Por Álvaro Vargas Llosa

Casi dos generaciones de estadounidenses ignoraban lo que era pasar un día sin gobierno o con medio gobierno. Ahora saben que el mundo no se acaba.

Precisamente, lo que tenían previsto los fundadores del país cuando firmaron la Constitución en 1787, dividiendo el poder cuidadosamente entre las distintas ramas y convirtiendo el proceso presupuestario en una odisea legislativa.
Sabían que era más peligroso darle a una persona el poder de gobernar sin contrapesos que tener que pasar unos días sin gobierno o con medio gobierno, porque la Casa Blanca y el Capitolio se odian a muerte.

¿Qué ha significado hasta ahora el cierre parcial del gobierno?
Mucho menos de lo que parece, aunque si se prolonga habrá efectos de envergadura.
Los principales afectados son los 800 mil empleados públicos, de un total de 2,1 millones de asalariados federales civiles, obligados a mirar el techo en sus casas.
Después de ellos, se han visto perjudicados los usuarios de los servicios “no indispensables”, hoy paralizados.

——————————

▶ Consigna:
Prolonga el texto sobre el cierre parcial del gobierno estadounidense a partir de su última oración.

[Datos recopilados]

——————————

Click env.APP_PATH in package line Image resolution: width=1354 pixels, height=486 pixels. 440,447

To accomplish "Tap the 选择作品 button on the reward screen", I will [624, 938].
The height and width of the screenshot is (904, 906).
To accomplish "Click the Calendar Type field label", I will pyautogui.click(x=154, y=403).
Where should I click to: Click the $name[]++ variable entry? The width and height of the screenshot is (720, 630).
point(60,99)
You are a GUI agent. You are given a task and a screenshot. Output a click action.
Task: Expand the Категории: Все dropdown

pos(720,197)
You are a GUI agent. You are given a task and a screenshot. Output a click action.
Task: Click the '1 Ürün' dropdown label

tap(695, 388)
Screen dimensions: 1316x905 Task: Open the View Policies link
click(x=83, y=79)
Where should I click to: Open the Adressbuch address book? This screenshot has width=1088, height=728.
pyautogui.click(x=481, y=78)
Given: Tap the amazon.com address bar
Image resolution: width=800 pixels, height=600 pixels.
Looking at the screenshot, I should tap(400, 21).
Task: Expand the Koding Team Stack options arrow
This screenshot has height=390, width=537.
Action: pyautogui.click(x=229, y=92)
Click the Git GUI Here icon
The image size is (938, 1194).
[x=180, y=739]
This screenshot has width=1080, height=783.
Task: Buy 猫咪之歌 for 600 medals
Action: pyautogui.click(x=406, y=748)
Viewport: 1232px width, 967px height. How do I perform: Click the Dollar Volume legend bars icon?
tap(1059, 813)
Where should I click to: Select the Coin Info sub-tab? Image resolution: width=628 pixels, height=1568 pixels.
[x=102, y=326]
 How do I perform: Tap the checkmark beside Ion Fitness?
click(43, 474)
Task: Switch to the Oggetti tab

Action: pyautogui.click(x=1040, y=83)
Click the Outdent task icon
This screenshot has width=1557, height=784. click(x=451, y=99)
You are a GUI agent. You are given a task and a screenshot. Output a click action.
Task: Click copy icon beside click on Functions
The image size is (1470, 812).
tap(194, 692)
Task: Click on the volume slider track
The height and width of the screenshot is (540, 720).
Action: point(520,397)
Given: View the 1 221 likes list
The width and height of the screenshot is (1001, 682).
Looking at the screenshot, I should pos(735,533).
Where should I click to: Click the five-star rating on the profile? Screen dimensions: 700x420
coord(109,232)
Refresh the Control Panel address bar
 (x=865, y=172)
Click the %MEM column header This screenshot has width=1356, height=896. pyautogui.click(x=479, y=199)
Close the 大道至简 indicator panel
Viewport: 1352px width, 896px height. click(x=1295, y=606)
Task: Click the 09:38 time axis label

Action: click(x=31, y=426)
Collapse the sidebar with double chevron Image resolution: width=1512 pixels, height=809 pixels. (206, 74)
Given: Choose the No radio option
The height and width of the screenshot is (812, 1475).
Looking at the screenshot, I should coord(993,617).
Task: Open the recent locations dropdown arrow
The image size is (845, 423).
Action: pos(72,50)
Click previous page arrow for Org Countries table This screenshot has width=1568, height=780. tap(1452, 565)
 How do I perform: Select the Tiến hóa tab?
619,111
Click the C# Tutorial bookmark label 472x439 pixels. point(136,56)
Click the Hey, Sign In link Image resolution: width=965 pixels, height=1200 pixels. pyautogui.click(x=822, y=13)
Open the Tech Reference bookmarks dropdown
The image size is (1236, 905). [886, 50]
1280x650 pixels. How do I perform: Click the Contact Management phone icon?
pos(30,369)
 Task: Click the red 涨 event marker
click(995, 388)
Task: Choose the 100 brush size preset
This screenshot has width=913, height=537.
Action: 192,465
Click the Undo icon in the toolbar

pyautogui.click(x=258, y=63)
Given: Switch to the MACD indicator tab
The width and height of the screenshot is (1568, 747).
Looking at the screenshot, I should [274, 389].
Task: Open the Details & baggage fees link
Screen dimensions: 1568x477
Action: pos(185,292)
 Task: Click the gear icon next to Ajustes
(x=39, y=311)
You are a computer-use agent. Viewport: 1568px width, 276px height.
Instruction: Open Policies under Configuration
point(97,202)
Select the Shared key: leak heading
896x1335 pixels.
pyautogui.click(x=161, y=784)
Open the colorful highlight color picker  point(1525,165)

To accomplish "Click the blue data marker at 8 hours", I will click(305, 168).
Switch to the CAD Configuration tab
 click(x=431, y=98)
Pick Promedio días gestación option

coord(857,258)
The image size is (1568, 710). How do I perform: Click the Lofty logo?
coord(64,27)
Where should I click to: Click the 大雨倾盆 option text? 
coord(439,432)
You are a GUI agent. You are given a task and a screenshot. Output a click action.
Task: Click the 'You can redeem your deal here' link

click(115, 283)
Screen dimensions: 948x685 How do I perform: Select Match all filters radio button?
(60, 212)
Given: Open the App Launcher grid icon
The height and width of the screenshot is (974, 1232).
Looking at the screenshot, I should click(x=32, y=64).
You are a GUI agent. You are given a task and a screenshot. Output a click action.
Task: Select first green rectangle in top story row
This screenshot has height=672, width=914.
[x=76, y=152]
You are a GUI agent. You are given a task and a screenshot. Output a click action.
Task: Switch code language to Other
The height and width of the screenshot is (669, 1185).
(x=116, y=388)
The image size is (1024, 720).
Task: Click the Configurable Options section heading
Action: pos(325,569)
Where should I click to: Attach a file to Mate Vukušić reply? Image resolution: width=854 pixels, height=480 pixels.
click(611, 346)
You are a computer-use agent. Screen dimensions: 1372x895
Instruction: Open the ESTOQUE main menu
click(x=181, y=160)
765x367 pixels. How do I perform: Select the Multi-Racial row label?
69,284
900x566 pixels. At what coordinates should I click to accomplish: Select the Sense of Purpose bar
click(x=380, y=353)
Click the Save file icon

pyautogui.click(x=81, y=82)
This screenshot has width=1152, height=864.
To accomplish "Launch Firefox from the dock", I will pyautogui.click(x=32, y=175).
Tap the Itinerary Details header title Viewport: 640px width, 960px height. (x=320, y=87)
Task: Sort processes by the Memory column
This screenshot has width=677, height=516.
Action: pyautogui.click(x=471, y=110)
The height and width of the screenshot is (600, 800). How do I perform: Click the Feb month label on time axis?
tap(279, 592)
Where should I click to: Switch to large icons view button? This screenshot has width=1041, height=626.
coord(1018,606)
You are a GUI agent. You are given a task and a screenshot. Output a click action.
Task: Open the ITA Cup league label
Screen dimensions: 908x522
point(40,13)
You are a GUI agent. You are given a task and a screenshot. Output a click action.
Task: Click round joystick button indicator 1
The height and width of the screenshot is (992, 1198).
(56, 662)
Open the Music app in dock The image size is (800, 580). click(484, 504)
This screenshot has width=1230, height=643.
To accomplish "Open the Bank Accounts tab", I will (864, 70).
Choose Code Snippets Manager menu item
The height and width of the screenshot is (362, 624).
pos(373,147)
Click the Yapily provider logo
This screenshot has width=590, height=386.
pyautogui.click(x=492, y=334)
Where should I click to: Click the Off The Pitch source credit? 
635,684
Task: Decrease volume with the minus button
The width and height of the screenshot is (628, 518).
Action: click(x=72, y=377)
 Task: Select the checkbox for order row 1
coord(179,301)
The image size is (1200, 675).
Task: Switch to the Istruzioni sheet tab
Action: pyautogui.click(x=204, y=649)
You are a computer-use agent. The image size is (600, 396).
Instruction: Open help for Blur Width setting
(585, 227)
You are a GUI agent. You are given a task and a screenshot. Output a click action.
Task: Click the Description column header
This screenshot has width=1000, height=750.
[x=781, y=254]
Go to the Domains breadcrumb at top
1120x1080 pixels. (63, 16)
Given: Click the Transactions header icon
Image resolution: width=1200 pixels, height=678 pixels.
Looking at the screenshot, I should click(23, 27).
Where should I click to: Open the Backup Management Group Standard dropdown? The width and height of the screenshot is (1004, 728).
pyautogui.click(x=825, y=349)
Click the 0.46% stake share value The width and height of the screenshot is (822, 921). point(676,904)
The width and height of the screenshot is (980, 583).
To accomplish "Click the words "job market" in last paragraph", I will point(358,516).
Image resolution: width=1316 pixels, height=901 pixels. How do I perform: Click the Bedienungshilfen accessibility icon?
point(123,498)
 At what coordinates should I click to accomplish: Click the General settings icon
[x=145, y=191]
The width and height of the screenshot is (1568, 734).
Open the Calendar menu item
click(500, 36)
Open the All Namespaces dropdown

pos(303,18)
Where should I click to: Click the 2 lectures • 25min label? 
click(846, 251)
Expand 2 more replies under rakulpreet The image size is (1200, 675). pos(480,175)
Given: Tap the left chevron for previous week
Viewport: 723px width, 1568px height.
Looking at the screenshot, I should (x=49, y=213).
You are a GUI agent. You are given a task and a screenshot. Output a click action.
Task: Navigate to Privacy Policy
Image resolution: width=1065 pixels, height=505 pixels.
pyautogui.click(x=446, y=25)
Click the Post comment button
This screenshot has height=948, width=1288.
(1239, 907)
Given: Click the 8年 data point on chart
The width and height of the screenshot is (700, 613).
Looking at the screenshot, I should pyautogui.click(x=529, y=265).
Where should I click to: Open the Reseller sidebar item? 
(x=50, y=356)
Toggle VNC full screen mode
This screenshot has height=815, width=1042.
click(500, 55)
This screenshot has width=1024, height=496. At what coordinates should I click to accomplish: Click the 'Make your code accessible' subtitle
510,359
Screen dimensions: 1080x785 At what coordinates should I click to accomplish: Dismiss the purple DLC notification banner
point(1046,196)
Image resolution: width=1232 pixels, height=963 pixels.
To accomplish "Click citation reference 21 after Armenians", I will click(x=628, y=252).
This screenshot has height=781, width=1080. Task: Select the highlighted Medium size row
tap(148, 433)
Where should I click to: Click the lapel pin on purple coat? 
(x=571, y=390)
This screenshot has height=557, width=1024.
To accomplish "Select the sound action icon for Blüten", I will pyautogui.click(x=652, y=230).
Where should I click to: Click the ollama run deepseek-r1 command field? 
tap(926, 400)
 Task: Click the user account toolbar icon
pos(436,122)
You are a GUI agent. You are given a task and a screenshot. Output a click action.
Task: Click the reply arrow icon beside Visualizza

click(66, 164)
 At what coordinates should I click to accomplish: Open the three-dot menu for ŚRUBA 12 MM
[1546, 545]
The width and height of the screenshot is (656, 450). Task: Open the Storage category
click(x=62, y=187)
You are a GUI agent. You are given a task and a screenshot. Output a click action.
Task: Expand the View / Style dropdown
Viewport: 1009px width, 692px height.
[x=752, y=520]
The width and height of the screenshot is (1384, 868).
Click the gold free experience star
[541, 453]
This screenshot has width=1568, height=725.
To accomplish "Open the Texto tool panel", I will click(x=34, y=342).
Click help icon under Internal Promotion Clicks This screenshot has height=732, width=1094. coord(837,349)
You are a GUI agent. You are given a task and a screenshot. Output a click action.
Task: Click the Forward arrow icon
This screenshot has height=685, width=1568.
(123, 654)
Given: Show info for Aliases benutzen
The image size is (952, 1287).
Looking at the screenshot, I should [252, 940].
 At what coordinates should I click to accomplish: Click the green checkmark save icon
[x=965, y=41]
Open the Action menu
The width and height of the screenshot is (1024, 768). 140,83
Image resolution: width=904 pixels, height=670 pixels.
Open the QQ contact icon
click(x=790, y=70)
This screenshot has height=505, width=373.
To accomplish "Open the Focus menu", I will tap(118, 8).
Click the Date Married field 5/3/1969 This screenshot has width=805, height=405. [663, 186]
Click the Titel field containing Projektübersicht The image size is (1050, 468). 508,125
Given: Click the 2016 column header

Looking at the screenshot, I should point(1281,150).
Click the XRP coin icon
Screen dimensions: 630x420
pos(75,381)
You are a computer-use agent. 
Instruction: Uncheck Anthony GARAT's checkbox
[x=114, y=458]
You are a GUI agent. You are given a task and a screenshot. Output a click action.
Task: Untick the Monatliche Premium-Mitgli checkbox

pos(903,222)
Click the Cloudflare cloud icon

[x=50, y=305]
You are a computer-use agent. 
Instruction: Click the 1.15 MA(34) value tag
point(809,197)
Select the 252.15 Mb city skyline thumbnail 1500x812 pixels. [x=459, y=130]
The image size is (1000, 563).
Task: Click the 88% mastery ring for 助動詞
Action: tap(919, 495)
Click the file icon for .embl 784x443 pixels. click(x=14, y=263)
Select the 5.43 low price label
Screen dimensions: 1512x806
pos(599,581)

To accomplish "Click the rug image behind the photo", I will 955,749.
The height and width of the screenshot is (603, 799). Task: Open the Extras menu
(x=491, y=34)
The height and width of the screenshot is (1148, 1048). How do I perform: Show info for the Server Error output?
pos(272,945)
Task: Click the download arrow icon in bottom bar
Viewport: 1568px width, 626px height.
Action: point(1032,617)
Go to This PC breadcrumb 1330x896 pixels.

——————————

▶ Respuesta final:
De continuar las cosas así, se irán complicando hasta afectar gradualmente a ciertos servicios que funcionan. Si el cierre se prolonga, diversos mercados sentirán el efecto de la parálisis de los servicios de estadísticas económicas y de información básica sobre el crédito de las personas, todo lo cual pasa por el gobierno.

Un ejemplo de esto último son las hipotecas inmobiliarias.
Como los bancos no pueden prestar el dinero si no verifican la calidad crediticia de la persona en cuestión y la entidad federal que otorga esa información no puede funcionar durante el cierre del gobierno, se podría frenar el proceso de recuperación del mercado hipotecario.

Otro ejemplo: la política monetaria de la Reserva Federal. Gran parte de lo que decide el banco central tiene que ver con la información estadística acerca de la economía.
Su mandato obliga a la Reserva Federal a ocuparse no sólo de la inflación, sino también del empleo.
Por tanto, necesita hacer un seguimiento cercano de las estadísticas.
Sin ellas, Ben Bernanke actúa a ciegas.

Se citan con frecuencia en estos días algunos antecedentes de cierres del gobierno federal. En realidad, no ha habido ninguno con estas características.
La mayor parte duró muy pocos días, con la excepción de los 21 días que duró uno de los dos que hubo durante la presidencia de Bill Clinton.
Pero el país estaba boyante y, aunque se había desatado la guerra entre Clinton y el Congreso manejado por Newt Gingrich, no había un problema simultáneo de tipo fiscal y de límites al endeudamiento.

El proceso presupuestario tiene mucho que ver con lo que está sucediendo en Estados Unidos.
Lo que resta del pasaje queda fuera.